By Dr. Ces Noble
The Philippines has one of the highest literacy rates in the world. Education ranks high as a priority among Filipino families. The Philippine government also has plenty of programs for young people. But sadly, there is NO CAMPUS LAW ENFORCEMENT program in the Philippine public safety system. Schools rely on a security guard system and would only call on the police after problems or crimes have transpired.
Until recently, missing students were reported to a Senate Hearing held by Senator Ronald Bato Dela Rosa. The country was shaken by the revelation of by a group of crying mothers from Luzon, Visayas and Mindanao.
This year’s Public Safety Officers Senior Executive Course (OSEC) took upon itself to seek possible solutions to poor campus security and active terrorist recruitment of students in their foreign academic tour. Thank goodness, there was UCSF who responded to its request for assistance.
For most of the participants, the highlight of the tour was the Campus Law Enforcement Seminar and the Active Shooting Training. UCSF simulated an actual shooting and hostaging scenarios and the officers used laser bullets in the engagement.
In response to President Rodrigo Duterte’s mandate: EO 70 National Task Force for a whole government approach to end local community armed conflict) to secure Filipino young people from communist terrorist recruitment, the OSEC group attended a UCSF-hosted seminar on Campus Law Enforcement seminar. The seminar was held at the UCSF’s Mission Bay campus, Byers Hall provides space for collaboration between academic researchers and the biotechnology industry. This event was ably coordinated by Lt Mark Zuasola, who is dual-citizen Filipino-American.
The Campus Law Enforcement Seminar featured an overview of the work of UCSF Police Department in keeping the peace on campus and providing for a climate conducive to learning. Chief Mike Denson, Captain Eric Partika, & Lieutenant Mark Zuasola) discussed requested topics including student activism, missing students, protests, violence, and radicalization of students.
During the discussions the participants showed much concern from the evolving forms of student protests and radicalization. The case of CPP-NPA-NDF recruitment of students was brought out go forum. The UCSF police shared some insights on how the police can get its legitimate influence established and institutionalized in the campuses.
The highlight of the UCSF event was the Active Threat Seminar delivered by Corporal Michael Tilly, Officer Rommel Valenzuela, and Officer Michael Usis. It consists of a briefing and an actual exercise held in their training facility in Northpoint by Pier 39.
Participants pose after the Active Threat Seminar ‐Prepare to Survive exercise.
Lt Mark Zuasola poses with the team 5 after the Active Threat Exercise.
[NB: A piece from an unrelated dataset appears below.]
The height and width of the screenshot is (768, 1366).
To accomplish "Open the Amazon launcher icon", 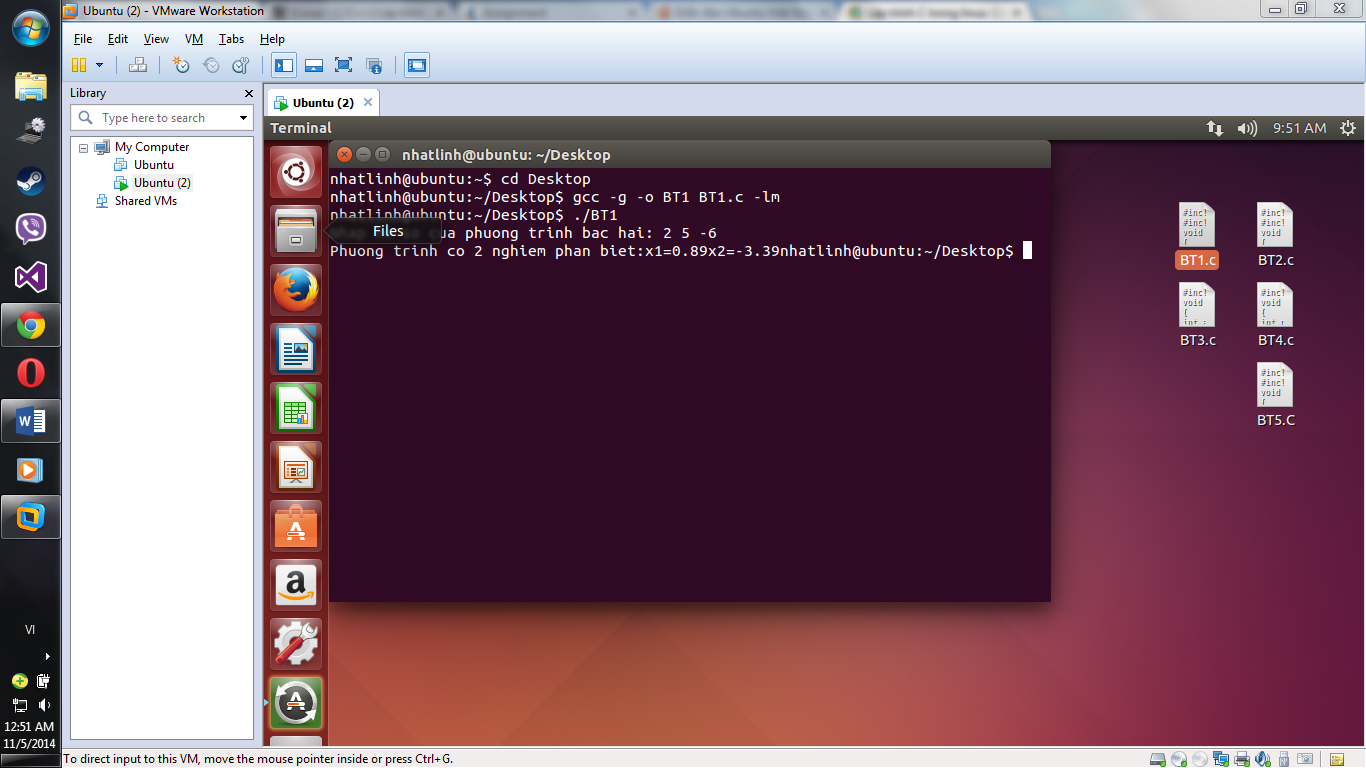I will tap(295, 585).
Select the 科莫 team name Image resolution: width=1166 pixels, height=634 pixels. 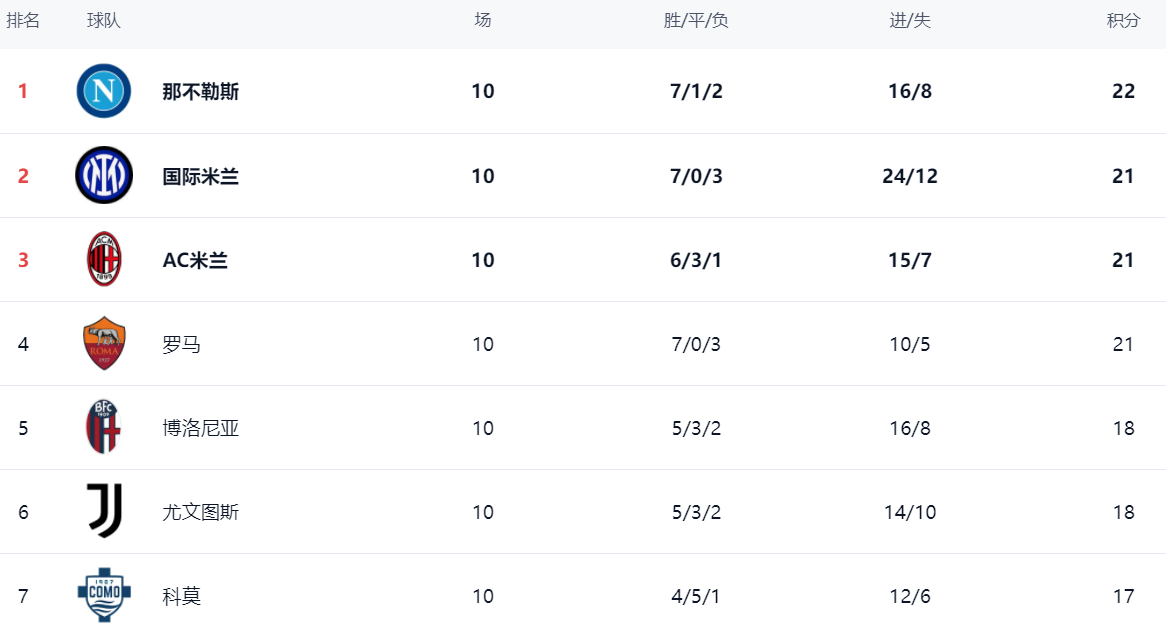click(182, 596)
The group enjoyed the Active Threat exercise where they get to practice neutralizing the active shooter and protecting hostages.
The Philippine National Police (PNP) is looking to establish campus law enforcement in collaboration with the Department of Education and the Commission on Higher Education. A conference to introduce, initiate and promote this law enforcement program is set to transpire this coming December 2019. The UCSF leadership has committed to help make this happen. Now that’s what we call meaningful sharing of expertise, and enabling goodwill fueling the global Filipino nation.
The series of events in the OSEC Foreign Academic Tour was made possible by a closely knit network of organizations that contributed time and effort to make the tour meaningful and successful. It includes the Filipino-American Law Enforcement Officers (FALEO), Bridging Cultures, Filamstar, the Philippine Consulate General in Los Angeles, and the Permanent Mission to New York. It has taken them from West to East Coast.